• [EXERCISE REQUIREMENTS] Please repeat the line that has "Choose the 华中 region option" and all lines after it, exactly as they appear, through the end of the entries.

Items listed in a dataset:

------

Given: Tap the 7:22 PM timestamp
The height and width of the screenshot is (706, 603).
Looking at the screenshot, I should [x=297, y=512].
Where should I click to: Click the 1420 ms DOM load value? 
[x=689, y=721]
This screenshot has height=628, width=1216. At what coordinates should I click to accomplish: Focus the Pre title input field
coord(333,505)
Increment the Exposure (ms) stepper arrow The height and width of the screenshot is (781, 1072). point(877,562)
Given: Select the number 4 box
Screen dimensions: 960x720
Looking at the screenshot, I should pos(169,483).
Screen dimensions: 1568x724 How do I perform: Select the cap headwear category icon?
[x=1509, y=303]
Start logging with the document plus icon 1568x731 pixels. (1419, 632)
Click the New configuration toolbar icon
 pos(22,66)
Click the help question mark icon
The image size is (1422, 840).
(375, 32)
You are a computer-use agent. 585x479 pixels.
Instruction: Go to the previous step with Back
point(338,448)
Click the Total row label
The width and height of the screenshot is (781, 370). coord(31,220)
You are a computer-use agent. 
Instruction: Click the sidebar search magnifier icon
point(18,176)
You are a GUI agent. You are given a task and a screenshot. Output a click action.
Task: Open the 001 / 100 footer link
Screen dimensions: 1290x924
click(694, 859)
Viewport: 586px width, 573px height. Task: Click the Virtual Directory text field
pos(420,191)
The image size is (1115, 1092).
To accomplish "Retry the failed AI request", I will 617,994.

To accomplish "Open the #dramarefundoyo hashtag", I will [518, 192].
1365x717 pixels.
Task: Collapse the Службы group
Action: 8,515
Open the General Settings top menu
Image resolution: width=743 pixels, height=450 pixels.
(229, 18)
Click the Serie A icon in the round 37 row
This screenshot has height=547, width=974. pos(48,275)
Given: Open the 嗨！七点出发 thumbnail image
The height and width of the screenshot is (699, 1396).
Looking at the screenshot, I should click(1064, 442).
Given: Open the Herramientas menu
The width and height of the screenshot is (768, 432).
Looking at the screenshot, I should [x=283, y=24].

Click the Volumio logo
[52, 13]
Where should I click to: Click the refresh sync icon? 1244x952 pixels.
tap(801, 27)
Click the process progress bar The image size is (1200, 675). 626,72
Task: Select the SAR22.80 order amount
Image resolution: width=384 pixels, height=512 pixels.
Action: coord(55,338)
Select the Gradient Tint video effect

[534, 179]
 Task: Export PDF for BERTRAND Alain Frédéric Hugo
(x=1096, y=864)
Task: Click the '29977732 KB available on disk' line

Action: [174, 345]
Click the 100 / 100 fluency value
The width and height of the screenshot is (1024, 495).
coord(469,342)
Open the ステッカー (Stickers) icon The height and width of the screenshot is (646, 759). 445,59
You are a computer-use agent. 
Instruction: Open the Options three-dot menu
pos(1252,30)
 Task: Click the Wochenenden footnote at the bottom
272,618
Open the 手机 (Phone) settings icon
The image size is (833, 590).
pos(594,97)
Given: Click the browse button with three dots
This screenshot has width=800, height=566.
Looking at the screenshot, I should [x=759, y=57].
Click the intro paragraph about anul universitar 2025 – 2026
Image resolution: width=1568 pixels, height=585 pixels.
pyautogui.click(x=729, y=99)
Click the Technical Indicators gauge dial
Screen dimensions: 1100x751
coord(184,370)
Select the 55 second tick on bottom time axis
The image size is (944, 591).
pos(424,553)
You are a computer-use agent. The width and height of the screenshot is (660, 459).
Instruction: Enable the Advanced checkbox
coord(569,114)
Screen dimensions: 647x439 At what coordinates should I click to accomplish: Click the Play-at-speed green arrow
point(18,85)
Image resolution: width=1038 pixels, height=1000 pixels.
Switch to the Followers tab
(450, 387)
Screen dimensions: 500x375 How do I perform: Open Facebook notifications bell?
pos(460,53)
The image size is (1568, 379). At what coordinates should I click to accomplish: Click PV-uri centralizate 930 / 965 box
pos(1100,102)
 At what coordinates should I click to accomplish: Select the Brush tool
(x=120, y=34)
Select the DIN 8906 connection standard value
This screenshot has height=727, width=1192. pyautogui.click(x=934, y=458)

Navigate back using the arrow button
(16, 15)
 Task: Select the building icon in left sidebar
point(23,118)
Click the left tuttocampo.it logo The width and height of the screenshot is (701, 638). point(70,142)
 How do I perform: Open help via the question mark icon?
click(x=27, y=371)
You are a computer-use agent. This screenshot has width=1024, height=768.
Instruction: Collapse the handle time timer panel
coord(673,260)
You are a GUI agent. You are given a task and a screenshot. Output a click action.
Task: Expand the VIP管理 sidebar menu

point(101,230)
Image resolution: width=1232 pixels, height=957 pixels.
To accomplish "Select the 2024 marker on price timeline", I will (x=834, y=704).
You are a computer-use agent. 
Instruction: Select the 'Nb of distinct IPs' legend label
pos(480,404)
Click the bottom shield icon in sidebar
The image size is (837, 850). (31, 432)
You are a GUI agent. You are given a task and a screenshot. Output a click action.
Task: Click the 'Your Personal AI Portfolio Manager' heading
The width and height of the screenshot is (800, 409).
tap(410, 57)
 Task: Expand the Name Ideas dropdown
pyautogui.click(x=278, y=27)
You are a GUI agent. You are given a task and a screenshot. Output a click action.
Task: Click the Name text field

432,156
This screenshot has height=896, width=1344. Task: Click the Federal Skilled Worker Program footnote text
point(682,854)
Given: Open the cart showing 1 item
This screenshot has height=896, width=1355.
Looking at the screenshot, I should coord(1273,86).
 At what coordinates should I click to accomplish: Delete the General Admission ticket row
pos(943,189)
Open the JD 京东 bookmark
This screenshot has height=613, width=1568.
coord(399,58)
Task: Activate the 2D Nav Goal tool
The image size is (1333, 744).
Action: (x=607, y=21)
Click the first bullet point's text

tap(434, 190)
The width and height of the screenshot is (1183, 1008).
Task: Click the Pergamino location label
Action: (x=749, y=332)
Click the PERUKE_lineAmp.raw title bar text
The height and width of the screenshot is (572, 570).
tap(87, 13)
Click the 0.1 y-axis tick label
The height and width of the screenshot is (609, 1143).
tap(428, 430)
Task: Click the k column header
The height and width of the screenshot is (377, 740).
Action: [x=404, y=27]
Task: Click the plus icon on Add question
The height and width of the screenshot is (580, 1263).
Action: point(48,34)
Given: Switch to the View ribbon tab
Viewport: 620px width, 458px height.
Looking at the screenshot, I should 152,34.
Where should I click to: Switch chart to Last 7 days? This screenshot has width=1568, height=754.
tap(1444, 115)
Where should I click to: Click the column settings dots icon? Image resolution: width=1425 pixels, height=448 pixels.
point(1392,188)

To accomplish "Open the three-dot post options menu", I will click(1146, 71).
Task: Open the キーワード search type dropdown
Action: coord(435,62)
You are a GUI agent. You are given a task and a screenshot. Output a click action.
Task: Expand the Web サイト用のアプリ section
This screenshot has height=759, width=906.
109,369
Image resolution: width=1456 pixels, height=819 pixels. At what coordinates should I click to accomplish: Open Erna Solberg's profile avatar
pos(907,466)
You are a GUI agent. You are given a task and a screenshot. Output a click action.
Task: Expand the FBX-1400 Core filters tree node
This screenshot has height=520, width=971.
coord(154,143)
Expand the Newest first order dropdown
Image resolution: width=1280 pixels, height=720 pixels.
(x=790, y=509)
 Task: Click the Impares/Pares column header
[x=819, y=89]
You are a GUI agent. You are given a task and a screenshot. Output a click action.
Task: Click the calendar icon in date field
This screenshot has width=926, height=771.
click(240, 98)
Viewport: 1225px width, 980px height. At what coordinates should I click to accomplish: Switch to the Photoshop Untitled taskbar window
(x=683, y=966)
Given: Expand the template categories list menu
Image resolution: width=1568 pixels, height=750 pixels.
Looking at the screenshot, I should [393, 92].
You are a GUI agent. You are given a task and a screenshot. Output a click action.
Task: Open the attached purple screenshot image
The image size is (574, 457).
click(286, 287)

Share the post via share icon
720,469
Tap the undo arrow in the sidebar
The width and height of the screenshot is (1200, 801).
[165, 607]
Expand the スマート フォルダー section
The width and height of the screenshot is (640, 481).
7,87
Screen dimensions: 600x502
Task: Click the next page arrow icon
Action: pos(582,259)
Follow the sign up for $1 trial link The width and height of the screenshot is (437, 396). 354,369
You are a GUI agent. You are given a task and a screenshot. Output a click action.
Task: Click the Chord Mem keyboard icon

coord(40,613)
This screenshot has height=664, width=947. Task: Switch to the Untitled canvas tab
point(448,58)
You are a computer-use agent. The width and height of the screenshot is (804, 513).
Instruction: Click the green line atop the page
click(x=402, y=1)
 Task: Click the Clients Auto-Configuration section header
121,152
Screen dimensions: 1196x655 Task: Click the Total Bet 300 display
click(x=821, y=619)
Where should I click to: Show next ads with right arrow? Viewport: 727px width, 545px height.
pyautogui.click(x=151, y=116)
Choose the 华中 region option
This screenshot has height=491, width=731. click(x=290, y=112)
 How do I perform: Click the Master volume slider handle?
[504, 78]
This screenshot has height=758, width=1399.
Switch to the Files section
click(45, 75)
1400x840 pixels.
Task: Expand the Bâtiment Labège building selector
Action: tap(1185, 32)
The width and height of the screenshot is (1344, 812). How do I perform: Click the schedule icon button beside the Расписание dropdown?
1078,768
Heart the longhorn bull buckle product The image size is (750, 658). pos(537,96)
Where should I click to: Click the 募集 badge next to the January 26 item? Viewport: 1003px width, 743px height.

------

• [YOUR RESPONSE]
Choose the 华中 region option
This screenshot has height=491, width=731. click(x=290, y=112)
 How do I perform: Click the Master volume slider handle?
[504, 78]
This screenshot has height=758, width=1399.
Switch to the Files section
click(45, 75)
1400x840 pixels.
Task: Expand the Bâtiment Labège building selector
Action: tap(1185, 32)
The width and height of the screenshot is (1344, 812). How do I perform: Click the schedule icon button beside the Расписание dropdown?
1078,768
Heart the longhorn bull buckle product The image size is (750, 658). pos(537,96)
Where should I click to: Click the 募集 badge next to the January 26 item? Viewport: 1003px width, 743px height.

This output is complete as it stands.